▸ Request
Which lines in the records contain the string "page"? Extract each of them in full.

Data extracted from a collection
====

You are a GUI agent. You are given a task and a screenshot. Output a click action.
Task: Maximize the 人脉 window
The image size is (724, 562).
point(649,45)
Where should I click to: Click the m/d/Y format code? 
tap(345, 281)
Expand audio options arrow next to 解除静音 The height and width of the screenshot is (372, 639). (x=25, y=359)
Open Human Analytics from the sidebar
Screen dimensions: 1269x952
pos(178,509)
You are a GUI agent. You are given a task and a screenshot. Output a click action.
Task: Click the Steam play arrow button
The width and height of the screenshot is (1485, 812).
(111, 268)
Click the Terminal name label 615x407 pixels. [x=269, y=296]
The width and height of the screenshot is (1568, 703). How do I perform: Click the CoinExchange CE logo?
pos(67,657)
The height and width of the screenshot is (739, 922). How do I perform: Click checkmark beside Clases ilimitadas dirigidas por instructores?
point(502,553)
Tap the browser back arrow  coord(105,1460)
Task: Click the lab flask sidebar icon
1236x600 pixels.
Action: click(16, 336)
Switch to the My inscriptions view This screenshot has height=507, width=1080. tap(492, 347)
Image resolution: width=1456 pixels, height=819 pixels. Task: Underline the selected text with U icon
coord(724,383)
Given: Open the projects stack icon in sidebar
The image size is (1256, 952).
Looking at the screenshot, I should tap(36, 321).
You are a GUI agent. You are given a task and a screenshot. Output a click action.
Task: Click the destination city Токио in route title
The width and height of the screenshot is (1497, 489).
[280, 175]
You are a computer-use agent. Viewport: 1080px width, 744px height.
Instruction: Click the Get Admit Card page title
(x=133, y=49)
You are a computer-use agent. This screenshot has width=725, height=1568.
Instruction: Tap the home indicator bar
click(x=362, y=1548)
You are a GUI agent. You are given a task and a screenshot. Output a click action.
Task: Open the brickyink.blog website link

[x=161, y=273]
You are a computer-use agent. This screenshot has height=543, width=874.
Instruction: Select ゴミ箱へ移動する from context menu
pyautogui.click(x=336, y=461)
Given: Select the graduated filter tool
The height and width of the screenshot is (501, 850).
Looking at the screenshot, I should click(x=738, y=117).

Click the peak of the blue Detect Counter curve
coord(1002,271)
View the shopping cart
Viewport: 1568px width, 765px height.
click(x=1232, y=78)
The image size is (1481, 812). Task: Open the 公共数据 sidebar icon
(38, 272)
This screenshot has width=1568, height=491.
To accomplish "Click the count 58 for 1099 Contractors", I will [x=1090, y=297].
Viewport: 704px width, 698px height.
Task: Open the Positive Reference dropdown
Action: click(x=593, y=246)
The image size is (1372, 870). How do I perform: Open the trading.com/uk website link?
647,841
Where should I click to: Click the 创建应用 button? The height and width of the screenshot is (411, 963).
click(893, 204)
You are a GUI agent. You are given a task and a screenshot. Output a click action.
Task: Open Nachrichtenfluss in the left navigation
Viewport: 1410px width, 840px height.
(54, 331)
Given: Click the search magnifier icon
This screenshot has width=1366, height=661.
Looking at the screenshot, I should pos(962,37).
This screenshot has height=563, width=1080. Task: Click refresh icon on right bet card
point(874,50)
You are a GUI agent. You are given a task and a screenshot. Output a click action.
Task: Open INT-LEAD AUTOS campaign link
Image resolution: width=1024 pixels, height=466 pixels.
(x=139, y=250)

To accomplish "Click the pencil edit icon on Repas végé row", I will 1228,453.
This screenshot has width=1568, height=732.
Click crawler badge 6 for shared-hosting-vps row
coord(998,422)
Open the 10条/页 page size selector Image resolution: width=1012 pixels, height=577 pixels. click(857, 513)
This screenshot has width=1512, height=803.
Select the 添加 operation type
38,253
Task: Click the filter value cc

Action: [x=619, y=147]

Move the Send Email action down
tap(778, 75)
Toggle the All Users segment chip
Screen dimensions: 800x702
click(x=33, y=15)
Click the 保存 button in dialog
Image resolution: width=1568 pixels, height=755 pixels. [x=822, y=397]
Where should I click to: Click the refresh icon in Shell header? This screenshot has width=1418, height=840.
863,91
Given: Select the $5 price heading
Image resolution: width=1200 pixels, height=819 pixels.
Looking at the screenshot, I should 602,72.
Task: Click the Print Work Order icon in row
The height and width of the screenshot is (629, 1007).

====

▸ The output
Instruction: Click the Get Admit Card page title
Open the 10条/页 page size selector Image resolution: width=1012 pixels, height=577 pixels. click(857, 513)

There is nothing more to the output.